Restriction Dig– The “Restriction Digest” Program in KodDNA cleaves a DNA sequence in a virtual restriction digest, with one, two, or three restriction enzymes. The resulting fragments are sorted by size, and they are given a title specifying their length, their position in the original sequence, and the enzyme sites that produced them. User can digest linear or circular molecules and even a mixture of molecules by entering more than one sequence of interest in FASTA format.
DNA Mol Wt– Here user can input one or more DNA sequences. The program “DNA Mol Wt” in KodDNA calculates the molecular weight of the given DNA sequence. Based on the user’s interest, sequences can be treated as double-stranded or single-stranded, and as linear or circular.
Protein Mol Wt– Here user can input one or more Protein sequences. “Protein Mol wt” calculates the molecular weight of the given Protein sequence. Based on the user’s interest, one can attach the copies of commonly used epitopes and fusion proteins using the supplied listed in KodDNA. The program “Protein Mol Wt” in KodDNA may help when the user wish to predict the location of a protein of interest on a gel in relation to a set of protein standards.
PCR Primer St– PCR Primer Stats evaluate potential PCR primers. User may input apts a list of PCR primer sequences by mentioning forward and reverse separated by FASTA format. KodDNA provides a report describing the properties of each primer, including melting temperature, percent GC content, and PCR suitability.
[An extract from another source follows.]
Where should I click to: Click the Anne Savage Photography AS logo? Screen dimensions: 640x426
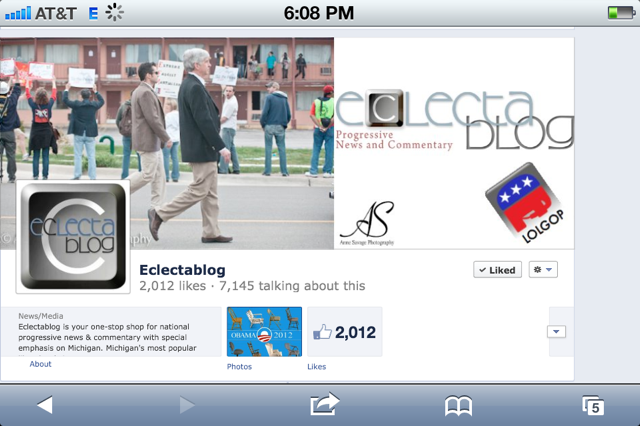pos(367,223)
PCR Product– User may input one or multiple DNA sequence templates and two primer sequences. KodDNA searches for perfectly matching primer annealing sites that can generate a PCR product. Output products are sorted by size, and they are given a title specifying their length, their position in the original sequence, and the primers that produced them. User can specify whether the given sequence belongs to linear or circular molecules as the template. KodDNA recommend this programs to biologist to determine the product sizes which expect to see when you perform PCR in the lab.